Material provided →
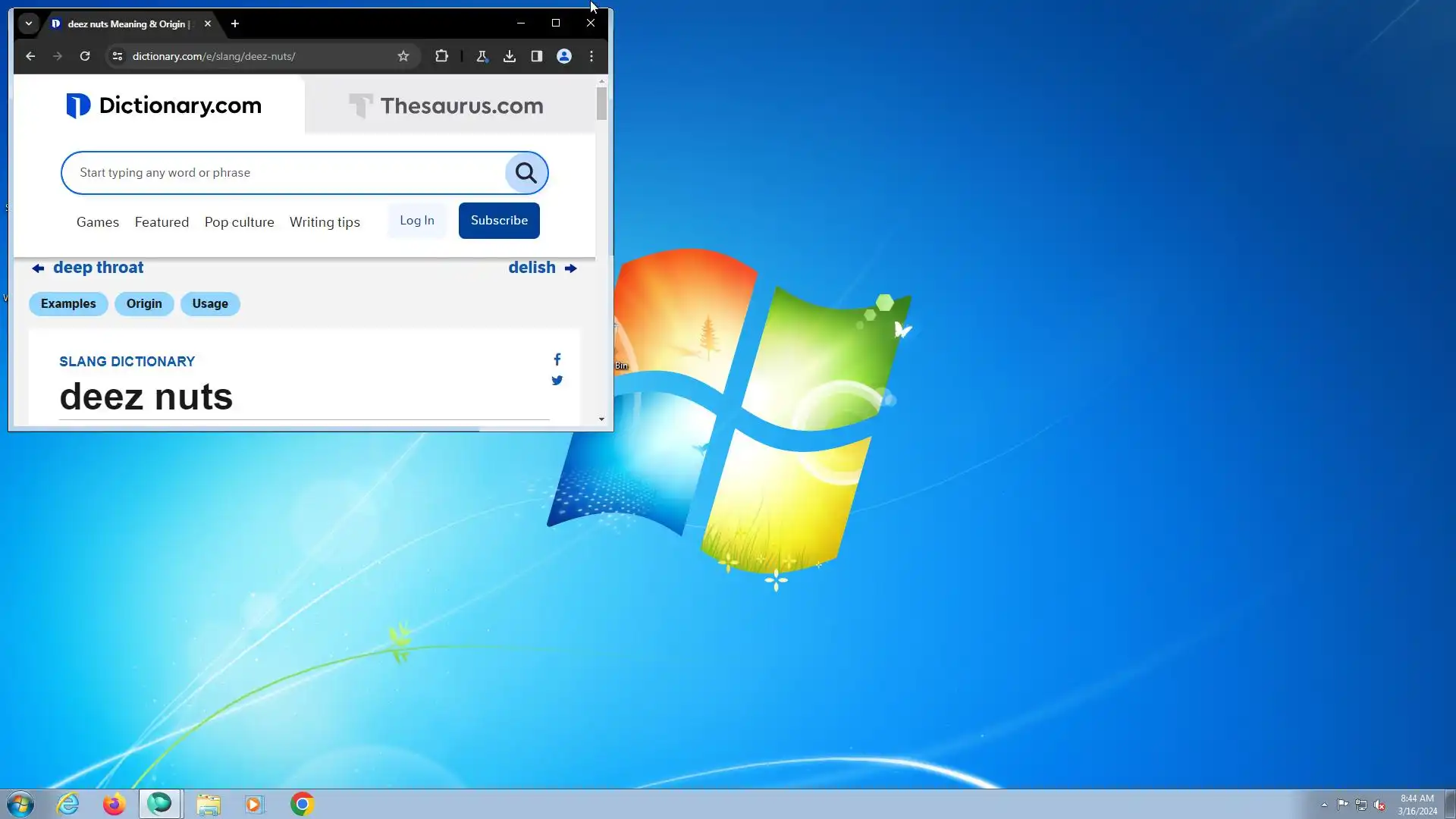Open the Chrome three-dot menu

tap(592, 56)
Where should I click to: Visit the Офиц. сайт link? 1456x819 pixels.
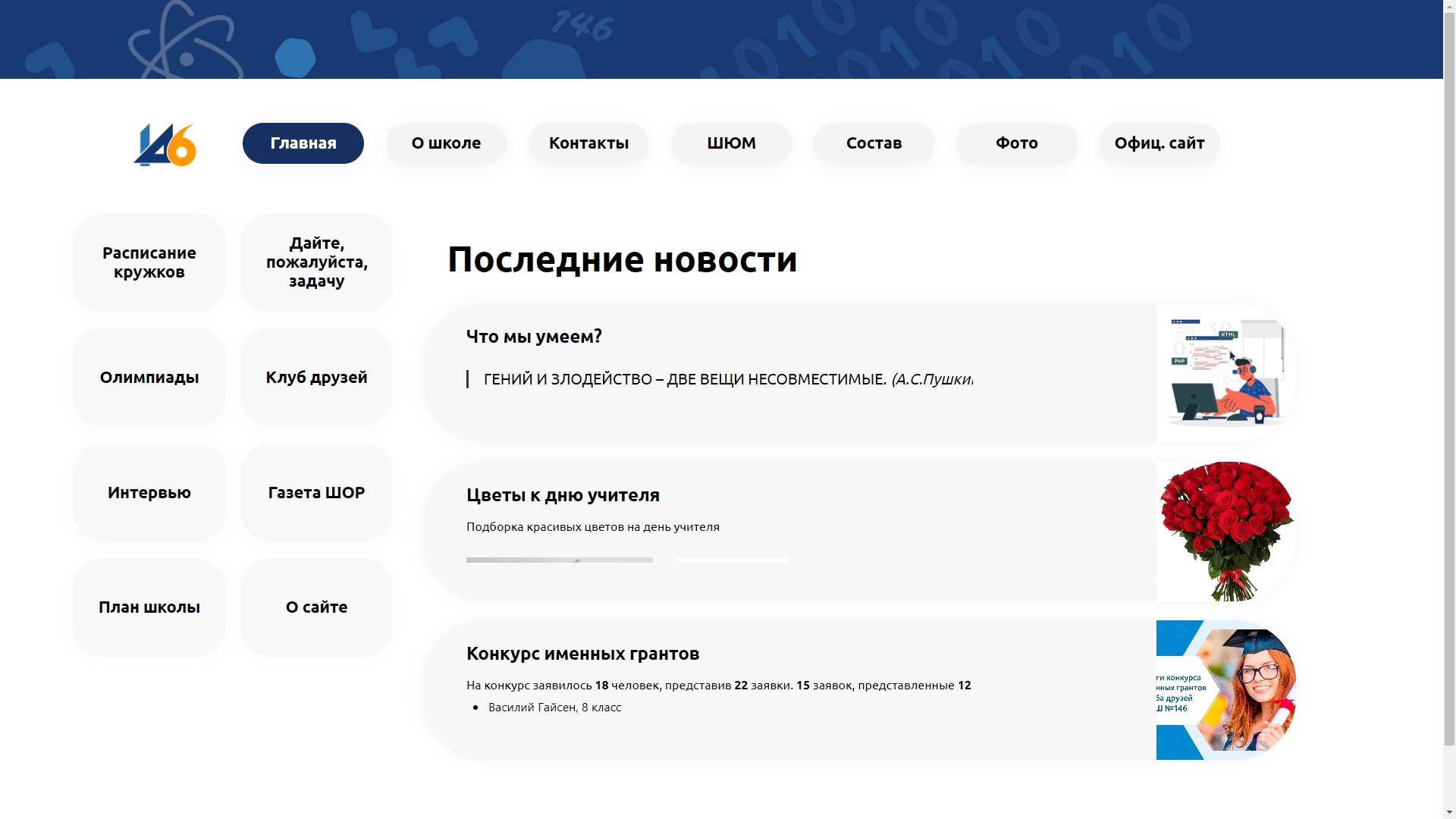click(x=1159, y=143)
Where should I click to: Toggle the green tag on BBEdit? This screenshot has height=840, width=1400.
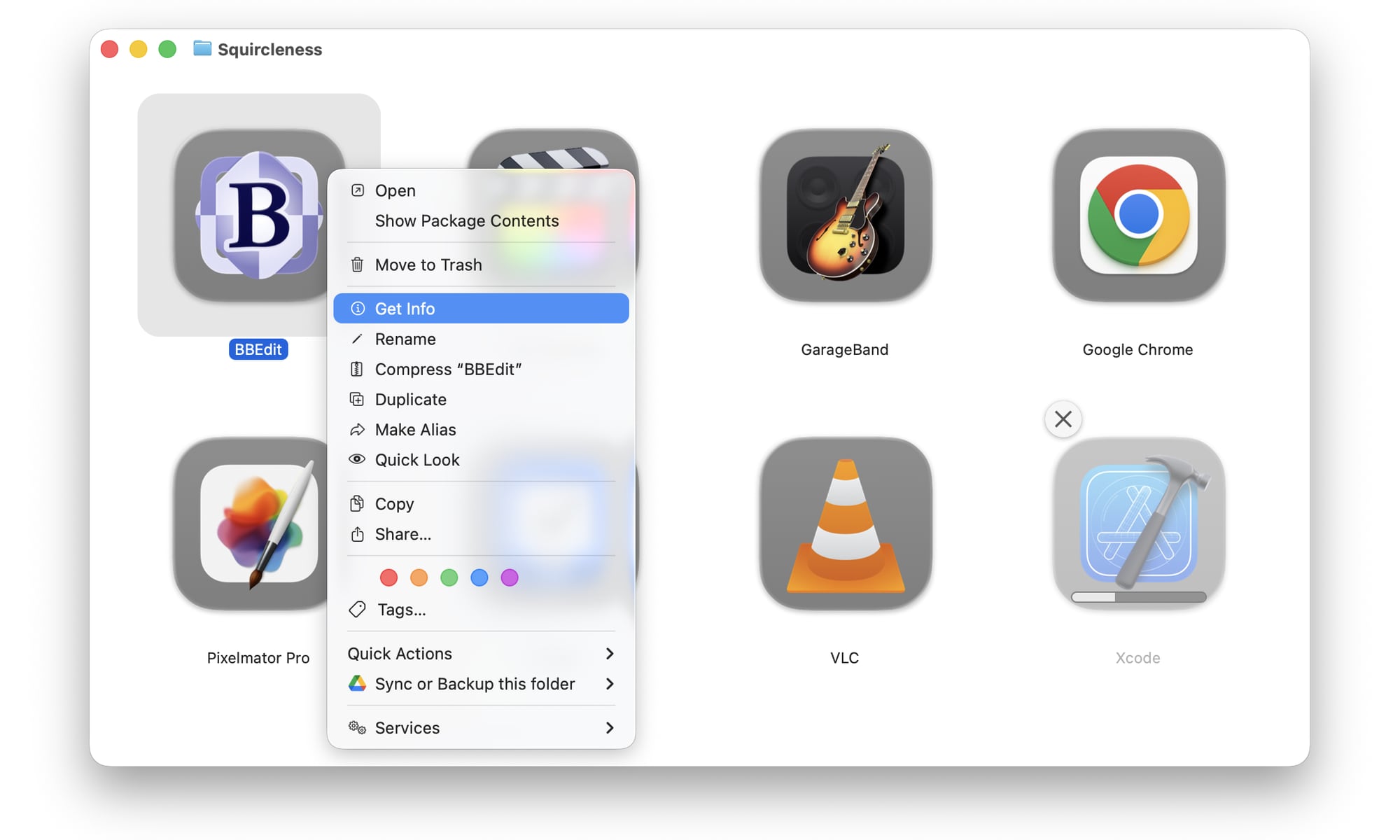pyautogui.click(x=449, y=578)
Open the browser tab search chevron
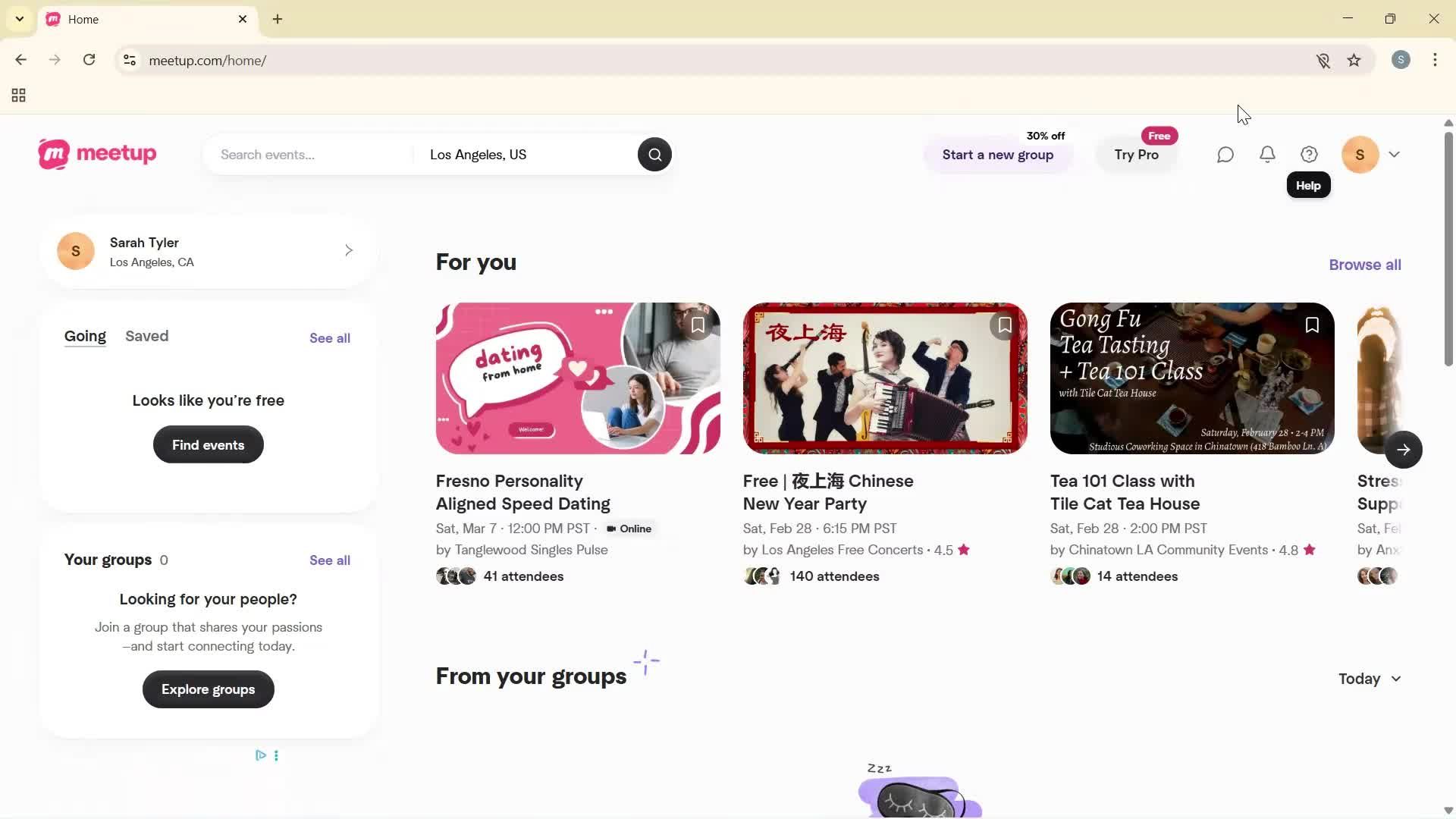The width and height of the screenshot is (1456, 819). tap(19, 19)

Exercise goal → An exact copy of the lines from the one with "Where should I click to: Visit" through the end of the entries above, both included, is the whole answer. It contains no pictures.

Response →
Where should I click to: Visit the Офиц. сайт link? 1456x819 pixels.
click(x=1159, y=143)
Where should I click to: Toggle the green tag on BBEdit? This screenshot has height=840, width=1400.
pyautogui.click(x=449, y=578)
Open the browser tab search chevron
The width and height of the screenshot is (1456, 819). tap(19, 19)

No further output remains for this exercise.